By default zsh yanks to its own internal registers. Luckily, like in Vim, it's fairly simple yank to the system clipboard.

# vi mode
bindkey -v

# Yank to the system clipboard
function vi-yank-xclip {
    zle vi-yank
   echo "$CUTBUFFER" | pbcopy -i
}

zle -N vi-yank-xclip
bindkey -M vicmd 'y' vi-yank-xclip

Replace pbcopy with the method of your system, for example xclip if you're on Linux.

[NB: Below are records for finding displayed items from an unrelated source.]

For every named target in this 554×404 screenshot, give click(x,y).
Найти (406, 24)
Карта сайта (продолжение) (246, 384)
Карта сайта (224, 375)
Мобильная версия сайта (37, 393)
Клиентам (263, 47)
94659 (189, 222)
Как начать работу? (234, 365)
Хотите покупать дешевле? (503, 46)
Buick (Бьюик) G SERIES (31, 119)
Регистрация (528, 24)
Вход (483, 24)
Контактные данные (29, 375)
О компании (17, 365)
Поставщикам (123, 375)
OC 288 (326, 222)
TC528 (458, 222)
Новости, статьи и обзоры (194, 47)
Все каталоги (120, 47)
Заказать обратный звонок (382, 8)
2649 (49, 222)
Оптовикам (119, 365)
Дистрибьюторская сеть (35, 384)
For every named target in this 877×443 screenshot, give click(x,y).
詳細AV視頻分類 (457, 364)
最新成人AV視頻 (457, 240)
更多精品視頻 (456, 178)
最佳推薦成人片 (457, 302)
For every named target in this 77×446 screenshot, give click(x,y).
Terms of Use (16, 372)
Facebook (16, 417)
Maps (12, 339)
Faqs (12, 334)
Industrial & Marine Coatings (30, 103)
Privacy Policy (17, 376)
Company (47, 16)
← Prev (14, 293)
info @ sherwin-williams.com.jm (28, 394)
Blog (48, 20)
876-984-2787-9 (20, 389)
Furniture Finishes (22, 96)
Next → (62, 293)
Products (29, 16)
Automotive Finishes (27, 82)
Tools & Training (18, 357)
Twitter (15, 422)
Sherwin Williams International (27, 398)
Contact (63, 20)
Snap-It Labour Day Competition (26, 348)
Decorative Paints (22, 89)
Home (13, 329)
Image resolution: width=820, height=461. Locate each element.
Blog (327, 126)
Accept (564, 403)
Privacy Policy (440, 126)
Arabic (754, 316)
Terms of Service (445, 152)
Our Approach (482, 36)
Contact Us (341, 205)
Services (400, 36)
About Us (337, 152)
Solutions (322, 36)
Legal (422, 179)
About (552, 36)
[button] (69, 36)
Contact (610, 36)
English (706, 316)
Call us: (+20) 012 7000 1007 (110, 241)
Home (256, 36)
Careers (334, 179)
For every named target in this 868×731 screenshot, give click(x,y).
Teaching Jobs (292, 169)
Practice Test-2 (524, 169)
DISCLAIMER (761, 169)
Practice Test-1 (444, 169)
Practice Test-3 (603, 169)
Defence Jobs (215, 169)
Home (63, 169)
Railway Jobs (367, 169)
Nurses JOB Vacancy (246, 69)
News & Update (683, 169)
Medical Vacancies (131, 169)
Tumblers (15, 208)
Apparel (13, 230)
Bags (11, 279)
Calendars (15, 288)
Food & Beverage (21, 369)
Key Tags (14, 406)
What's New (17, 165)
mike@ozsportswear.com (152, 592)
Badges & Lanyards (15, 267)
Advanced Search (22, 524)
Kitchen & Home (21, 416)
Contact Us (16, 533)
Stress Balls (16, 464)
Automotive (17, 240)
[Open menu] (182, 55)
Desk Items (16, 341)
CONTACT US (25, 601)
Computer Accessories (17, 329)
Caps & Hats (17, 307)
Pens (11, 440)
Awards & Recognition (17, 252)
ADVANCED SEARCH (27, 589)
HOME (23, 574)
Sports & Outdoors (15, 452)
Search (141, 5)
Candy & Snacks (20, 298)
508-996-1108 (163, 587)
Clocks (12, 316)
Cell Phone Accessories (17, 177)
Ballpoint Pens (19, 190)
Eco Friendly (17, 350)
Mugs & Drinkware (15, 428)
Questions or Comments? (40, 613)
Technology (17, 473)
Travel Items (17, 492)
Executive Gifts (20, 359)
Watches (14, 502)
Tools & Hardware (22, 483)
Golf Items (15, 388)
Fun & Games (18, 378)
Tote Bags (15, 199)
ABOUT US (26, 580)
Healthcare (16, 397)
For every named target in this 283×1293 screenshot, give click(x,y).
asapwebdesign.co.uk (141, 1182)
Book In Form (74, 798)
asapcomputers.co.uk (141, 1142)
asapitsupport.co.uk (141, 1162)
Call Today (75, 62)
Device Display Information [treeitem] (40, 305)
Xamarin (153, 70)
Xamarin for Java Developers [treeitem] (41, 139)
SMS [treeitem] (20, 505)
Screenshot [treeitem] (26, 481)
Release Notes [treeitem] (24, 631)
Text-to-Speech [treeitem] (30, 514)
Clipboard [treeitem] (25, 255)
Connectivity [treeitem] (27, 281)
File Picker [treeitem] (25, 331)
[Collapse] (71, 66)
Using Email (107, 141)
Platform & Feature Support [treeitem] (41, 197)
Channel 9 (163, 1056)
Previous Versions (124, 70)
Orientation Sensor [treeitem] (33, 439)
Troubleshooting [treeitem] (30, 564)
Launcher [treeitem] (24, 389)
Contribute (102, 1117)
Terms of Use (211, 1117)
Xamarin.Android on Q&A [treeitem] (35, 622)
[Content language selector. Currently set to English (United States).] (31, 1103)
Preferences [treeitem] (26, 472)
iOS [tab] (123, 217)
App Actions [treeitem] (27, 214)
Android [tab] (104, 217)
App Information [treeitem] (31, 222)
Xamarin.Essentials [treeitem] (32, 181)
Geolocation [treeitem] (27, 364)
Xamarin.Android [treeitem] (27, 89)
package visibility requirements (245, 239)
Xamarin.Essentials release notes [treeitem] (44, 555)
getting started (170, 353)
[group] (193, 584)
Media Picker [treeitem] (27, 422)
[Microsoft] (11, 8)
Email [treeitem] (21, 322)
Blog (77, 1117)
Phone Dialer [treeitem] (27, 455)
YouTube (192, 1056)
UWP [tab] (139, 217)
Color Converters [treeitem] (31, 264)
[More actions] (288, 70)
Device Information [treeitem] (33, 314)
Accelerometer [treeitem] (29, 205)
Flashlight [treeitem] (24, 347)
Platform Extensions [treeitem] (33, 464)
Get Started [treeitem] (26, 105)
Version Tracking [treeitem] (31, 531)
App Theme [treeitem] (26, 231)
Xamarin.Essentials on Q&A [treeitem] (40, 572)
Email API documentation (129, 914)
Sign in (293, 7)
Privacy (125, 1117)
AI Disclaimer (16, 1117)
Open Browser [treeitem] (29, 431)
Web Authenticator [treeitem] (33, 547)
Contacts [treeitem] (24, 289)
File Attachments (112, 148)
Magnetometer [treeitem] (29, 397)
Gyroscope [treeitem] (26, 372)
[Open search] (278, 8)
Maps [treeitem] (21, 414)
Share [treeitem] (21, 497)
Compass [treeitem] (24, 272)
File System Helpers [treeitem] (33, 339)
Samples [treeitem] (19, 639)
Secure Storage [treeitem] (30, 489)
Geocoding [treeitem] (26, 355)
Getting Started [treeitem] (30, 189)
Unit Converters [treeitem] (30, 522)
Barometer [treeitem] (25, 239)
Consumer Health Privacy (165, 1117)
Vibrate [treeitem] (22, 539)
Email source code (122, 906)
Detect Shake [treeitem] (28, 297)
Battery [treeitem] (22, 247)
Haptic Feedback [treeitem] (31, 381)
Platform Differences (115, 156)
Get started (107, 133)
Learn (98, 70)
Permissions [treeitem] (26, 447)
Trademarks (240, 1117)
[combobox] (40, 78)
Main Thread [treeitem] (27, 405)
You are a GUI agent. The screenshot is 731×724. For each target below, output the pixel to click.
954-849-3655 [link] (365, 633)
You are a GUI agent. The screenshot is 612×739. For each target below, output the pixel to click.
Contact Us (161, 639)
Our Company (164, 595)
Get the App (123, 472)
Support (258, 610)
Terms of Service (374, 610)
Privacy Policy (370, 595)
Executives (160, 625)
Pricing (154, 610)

Further reading and a couple alternatives at:

(Which this question is a duplicate of.)

-1

You first have to be sure that your vim installation has clipboard support. Open vim and type:

:version

You'll see the features included in your installation have a + next to them, those that aren't have a -, for example:

Huge version with GTK2 GUI.  Features included (+) or not (-):
.
.
.

+clientserver      -footer            +mouse_netterm     +smartindent       +wildmenu
+clipboard         +fork()            +mouse_sgr         +startuptime       +windows
.
.
.

^^^^^^^^^^^^^ see here that clipboard is included. If you don't have clipboard support, see this stackoverflow answer on how to get it in MacOS.

Once you have +clipboard you can yank into the system clipboard by first typing "+ to tell vim to use the '+ register' (see How do I use vim registers?), followed by the normal y to yank the text.